Con l'esperienza del circo sociale “seguiamo circa 220 ragazzi. Diamo loro speranza e creiamo spazi di cultura e di gioco. Grazie alle nostre attività abbiamo richiamato l'attenzione di Save The Children che ha permesso la costruzione di campetti per fare sport, dove prima non c'era nulla. Poi stiamo rafforzando la scuola, l'unico punto di riferimento per i ragazzi: una vera cattedrale nel deserto, nella quale abbiamo portato i colori e il gioco per incentivare i bambini a non abbandonare gli studi. I ragazzi vengono con entusiasmo e hanno il cuore aperto”.

“La mia prima esperienza con Circomondo - spiega Marco – è stata la prima edizione del 2012. Mi sono ritrovato a fare comunità con ragazzi della Palestina, del Brasile e dell'Argentina. A mala pena riuscivo a comunicare, non ero mai uscito da Napoli prima di quell'occasione, e ho scoperto che le nostre realtà si somigliano”. Giovanni Savino, presidente del Tappeto di Iqbal, “mi ha insegnato che non dobbiamo pagare le colpe dei nostri genitori e che dobbiamo diventare persone che non si possono comprare. Noi siamo le staffe del tendone da circo: la struttura per il bene dei ragazzi”. All'evento di San Gimignano ci sarà anche la “Scuola di Piccolo Circo” di Roma, alla sua prima partecipazione al festival. L'esperienza della Capitale è nata 10 anni fa nel quartiere di Torpignattara, dove ragazzi con difficoltà sociali e disabilità possono esprimere la loro creatività e crescere vivendo l'arte.
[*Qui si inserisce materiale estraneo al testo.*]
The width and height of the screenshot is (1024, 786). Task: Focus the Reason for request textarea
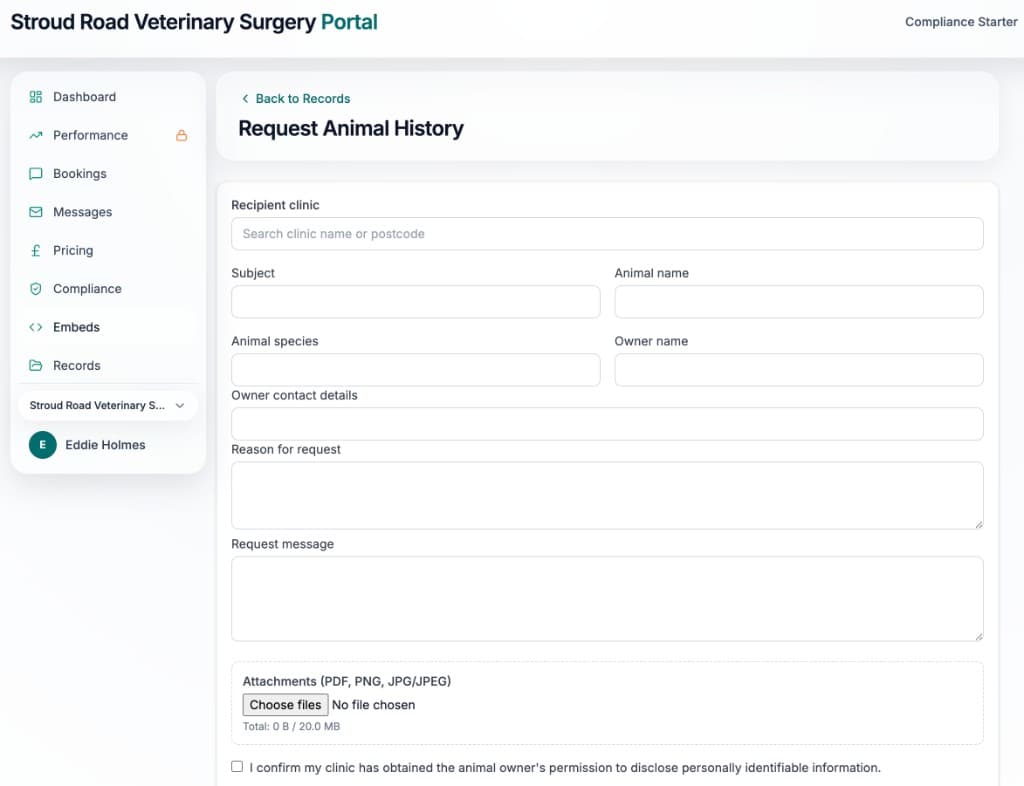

“L'unicità di questo evento va premiata e sponsorizzata”, spiega Francesca Chiavacci, presidente nazionale Arci. “Iniziative come queste sono il cuore della nostra attività: attraverso l'arte e la cultura si può uscire dall'emarginazione e diventare cittadini attivi”. Infine, sottolinea Chiavacci, “il primo giorno della manifestazione si inserirà nel festival la tappa di San Gimignano della Carovana Internazionale Antimafia, che quest'anno si concentra proprio sulle periferie, luogo nel quale i ragazzi sono più soggetti al degrado”.